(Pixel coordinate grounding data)
BEGIN

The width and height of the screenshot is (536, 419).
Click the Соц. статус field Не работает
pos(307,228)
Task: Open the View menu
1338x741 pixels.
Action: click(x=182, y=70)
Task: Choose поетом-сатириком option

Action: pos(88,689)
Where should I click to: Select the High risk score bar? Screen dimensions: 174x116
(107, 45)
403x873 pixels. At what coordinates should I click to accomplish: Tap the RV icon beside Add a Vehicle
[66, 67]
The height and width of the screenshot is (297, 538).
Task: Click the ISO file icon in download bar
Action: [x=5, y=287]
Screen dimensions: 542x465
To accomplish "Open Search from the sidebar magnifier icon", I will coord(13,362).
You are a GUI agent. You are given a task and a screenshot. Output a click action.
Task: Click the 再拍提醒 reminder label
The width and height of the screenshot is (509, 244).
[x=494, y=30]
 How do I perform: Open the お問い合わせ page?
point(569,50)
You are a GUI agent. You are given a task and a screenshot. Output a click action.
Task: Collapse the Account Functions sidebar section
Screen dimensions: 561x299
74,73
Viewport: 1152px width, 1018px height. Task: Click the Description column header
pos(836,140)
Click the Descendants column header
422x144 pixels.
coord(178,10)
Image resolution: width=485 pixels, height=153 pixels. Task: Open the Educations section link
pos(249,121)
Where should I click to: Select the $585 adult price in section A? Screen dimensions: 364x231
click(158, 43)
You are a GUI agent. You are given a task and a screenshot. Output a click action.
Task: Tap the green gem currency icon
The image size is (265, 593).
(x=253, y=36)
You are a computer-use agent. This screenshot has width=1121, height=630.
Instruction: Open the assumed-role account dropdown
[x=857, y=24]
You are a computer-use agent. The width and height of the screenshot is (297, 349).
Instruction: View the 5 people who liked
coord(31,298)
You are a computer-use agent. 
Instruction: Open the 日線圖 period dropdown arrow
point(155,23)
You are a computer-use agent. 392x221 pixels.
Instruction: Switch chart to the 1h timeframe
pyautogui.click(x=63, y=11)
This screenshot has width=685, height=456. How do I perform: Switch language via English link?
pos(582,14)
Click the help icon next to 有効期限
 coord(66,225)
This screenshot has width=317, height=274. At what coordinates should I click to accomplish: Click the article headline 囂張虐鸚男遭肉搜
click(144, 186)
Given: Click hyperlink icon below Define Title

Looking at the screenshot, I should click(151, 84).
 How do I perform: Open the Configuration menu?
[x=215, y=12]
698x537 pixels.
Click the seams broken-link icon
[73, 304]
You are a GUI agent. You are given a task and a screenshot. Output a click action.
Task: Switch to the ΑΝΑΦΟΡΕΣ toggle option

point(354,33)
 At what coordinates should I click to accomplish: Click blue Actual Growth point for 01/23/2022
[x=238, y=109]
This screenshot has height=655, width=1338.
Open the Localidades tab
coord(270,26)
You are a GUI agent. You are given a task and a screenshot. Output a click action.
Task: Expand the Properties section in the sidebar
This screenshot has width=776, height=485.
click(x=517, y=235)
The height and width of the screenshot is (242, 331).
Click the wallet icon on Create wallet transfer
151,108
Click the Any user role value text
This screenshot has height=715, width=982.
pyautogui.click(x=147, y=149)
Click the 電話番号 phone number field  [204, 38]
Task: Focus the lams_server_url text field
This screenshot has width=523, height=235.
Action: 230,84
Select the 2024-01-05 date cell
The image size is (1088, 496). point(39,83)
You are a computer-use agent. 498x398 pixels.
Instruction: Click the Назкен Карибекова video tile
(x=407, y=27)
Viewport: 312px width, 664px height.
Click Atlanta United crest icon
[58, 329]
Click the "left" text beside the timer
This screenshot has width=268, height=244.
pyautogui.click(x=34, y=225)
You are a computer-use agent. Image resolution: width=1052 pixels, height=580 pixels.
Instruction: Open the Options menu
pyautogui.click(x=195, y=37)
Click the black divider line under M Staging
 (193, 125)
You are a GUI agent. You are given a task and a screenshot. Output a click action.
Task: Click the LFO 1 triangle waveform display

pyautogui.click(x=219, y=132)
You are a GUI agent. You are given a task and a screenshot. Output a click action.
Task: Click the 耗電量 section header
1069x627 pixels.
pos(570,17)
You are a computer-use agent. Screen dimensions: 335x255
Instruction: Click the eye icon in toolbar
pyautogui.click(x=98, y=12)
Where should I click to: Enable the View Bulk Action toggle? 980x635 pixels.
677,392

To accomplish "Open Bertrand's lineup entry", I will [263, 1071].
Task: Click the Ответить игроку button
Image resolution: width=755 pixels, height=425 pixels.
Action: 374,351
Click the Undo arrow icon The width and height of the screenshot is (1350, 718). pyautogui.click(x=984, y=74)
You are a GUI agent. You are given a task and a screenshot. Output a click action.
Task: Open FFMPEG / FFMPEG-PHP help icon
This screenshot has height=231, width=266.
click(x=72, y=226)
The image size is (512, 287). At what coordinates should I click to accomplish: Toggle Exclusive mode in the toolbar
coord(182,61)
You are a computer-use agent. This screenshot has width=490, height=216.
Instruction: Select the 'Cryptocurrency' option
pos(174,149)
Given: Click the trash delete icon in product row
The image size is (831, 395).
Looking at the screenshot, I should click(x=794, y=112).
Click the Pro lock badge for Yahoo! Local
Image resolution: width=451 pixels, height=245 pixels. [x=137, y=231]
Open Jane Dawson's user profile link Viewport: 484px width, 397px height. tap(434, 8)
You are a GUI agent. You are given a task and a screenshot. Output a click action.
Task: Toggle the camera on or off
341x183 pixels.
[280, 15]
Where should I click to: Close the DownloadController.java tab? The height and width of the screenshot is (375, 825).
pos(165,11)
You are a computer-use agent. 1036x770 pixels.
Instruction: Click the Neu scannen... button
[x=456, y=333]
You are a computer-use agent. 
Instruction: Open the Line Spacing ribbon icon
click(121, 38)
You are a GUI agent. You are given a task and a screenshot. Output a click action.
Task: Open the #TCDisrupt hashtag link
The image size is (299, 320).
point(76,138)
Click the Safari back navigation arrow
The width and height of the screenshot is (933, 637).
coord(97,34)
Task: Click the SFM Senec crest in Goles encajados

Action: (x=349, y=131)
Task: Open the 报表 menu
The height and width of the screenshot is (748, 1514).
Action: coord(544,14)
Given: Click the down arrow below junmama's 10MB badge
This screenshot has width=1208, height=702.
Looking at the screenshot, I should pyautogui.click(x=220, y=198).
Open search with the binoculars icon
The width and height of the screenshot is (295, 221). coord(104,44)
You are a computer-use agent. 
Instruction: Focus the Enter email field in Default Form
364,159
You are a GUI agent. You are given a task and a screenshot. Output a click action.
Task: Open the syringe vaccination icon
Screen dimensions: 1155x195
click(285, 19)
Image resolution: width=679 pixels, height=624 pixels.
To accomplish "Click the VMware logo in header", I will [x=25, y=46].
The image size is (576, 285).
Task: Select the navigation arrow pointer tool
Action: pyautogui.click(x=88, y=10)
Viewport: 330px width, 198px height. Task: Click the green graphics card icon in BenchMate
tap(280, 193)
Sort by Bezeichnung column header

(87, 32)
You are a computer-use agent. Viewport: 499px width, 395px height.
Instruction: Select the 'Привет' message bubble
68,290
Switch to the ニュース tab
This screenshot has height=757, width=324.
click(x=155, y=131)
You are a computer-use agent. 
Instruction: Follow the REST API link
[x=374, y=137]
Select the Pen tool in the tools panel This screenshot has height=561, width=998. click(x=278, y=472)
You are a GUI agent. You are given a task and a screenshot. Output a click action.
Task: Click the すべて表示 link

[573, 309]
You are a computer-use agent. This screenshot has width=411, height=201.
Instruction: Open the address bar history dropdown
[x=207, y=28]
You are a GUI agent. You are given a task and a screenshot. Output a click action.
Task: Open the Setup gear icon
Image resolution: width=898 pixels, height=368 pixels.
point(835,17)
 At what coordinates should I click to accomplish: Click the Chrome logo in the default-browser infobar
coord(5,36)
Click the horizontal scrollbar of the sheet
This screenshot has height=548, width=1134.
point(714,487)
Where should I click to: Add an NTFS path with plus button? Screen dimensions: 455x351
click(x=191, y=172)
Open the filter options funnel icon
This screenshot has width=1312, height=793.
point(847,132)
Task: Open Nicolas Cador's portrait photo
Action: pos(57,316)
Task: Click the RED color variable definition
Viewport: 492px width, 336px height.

END

◆ **Assigned task**
Start with the line above that contains "The image size is (831, 395)." and end with the line that contains "Click the Safari back navigation arrow". Write out those lines exactly, and only those.

◆ **Result**
The image size is (831, 395).
Looking at the screenshot, I should click(x=794, y=112).
Click the Pro lock badge for Yahoo! Local
Image resolution: width=451 pixels, height=245 pixels. [x=137, y=231]
Open Jane Dawson's user profile link Viewport: 484px width, 397px height. tap(434, 8)
You are a GUI agent. You are given a task and a screenshot. Output a click action.
Task: Toggle the camera on or off
341x183 pixels.
[280, 15]
Where should I click to: Close the DownloadController.java tab? The height and width of the screenshot is (375, 825).
pos(165,11)
You are a computer-use agent. 1036x770 pixels.
Instruction: Click the Neu scannen... button
[x=456, y=333]
You are a computer-use agent. 
Instruction: Open the Line Spacing ribbon icon
click(121, 38)
You are a GUI agent. You are given a task and a screenshot. Output a click action.
Task: Open the #TCDisrupt hashtag link
The image size is (299, 320).
point(76,138)
Click the Safari back navigation arrow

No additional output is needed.